May '23
Disney's provincial beginnings, stone masonry nullification, and further iterations on "California"
The Blue Bird I, 2019 by Natalie Frank (b. 1980)
(no - this image doesn’t have some hidden implications with my love life — lol — I just enjoy the thoughts it brings to mind :p)
The News
Walt Disney World. An Idealistic Vision.
It’s been all over the news lately, Florida + DeSantis revoking Walt Disney World’s special governmental permissions in Florida. Frankly, I don’t really have an opinion one way or another on whether this is good or bad (see valid points on both sides) but the rumblings did bring to mind the history of Disney World’s construction back in the 1960s (which I had read about a longggg time ago).
The crux of it:
Walt Disney Productions buys some 27k acres near Orlando, Florida in the 60s
All of which was done through a series of dummy corporations to avoid land speculation/rushes
Disney works with the state of Florida to get the Reedy Creek Improvement Act passed
This basically established Walt Disney World as a “county-esque” entity with all the rights/liabilities/freedoms that come with it
Disney mostly wanted this in place so that they could build/iterate without the traditional governmental/zoning red tape
Part of getting this passed involved lobbying for Disney’s vision of EPCOT
Maybe I’m the only one, but I always thought EPCOT was just another district within Walt Disney World
Didn’t realize EPCOT stands for “Experimental Prototype Community of Tomorrow” which was intended to serve as a test bed for new city-living innovations (this sounds like some 1960s American idealism/sci-fi kinda of shit)

Supplied data:
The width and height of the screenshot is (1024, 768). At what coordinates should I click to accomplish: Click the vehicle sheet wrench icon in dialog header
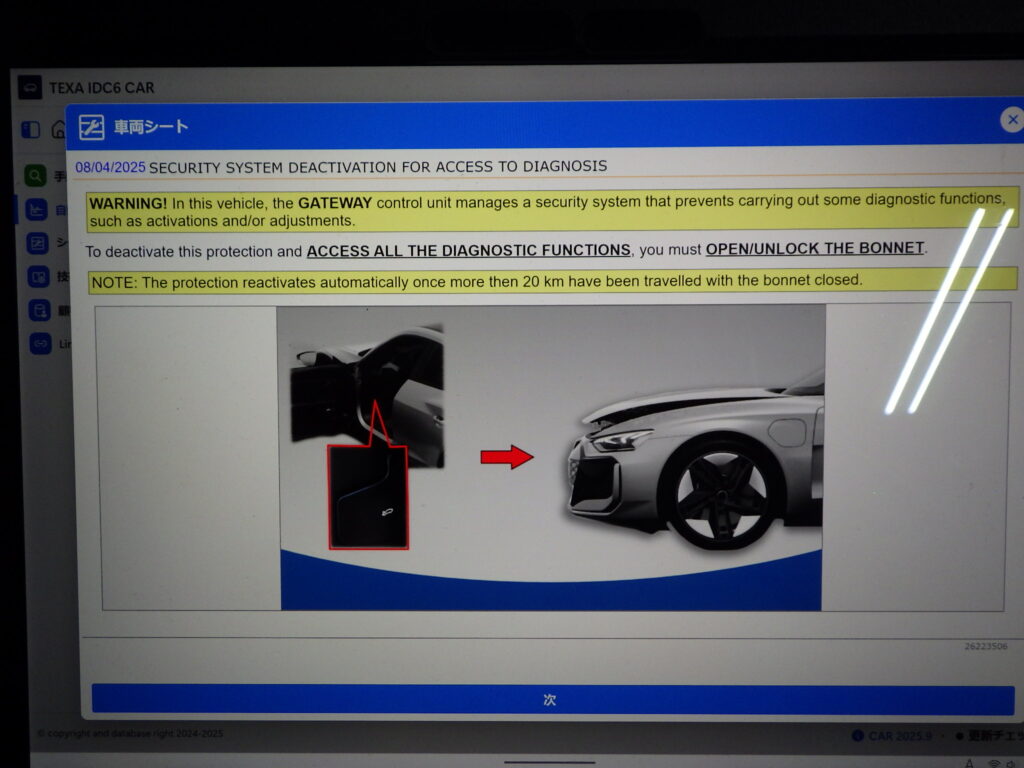(x=92, y=127)
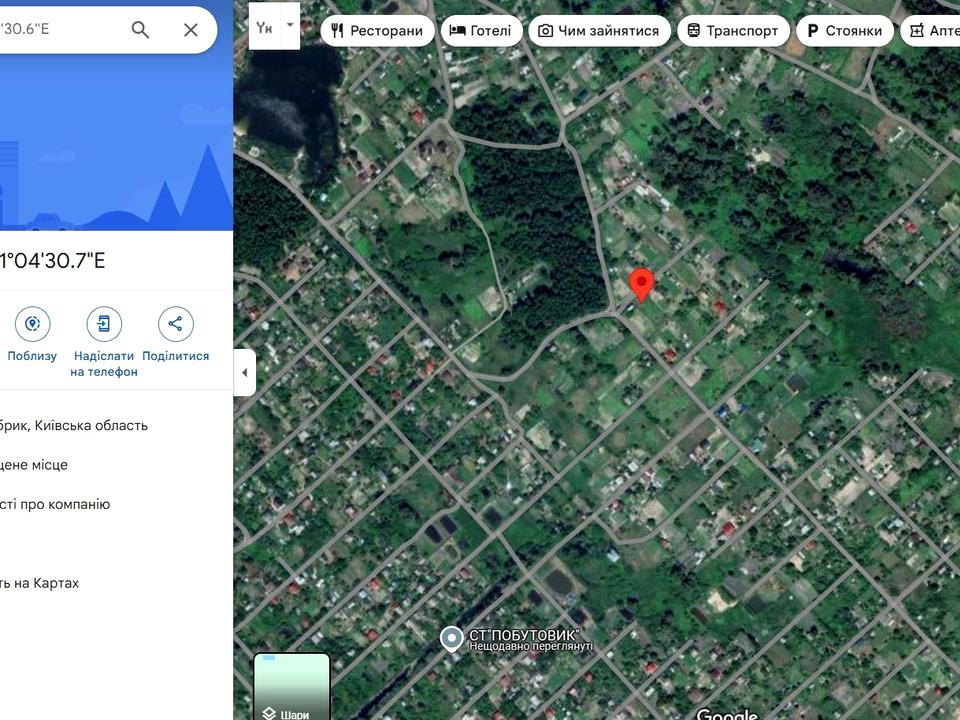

What you need to do:
**1)** According to the Disney World piece, what does EPCOT stand for?
**2)** Repeat the Disney World piece word for word, starting with "The Blue Bird" and going on through "longggg time ago).".
The listing isn't needed for this work.

Problem solutions:
**1)** Experimental Prototype Community of Tomorrow

**2)**
The Blue Bird I, 2019 by Natalie Frank (b. 1980)
(no - this image doesn’t have some hidden implications with my love life — lol — I just enjoy the thoughts it brings to mind :p)
The News
Walt Disney World. An Idealistic Vision.
It’s been all over the news lately, Florida + DeSantis revoking Walt Disney World’s special governmental permissions in Florida. Frankly, I don’t really have an opinion one way or another on whether this is good or bad (see valid points on both sides) but the rumblings did bring to mind the history of Disney World’s construction back in the 1960s (which I had read about a longggg time ago).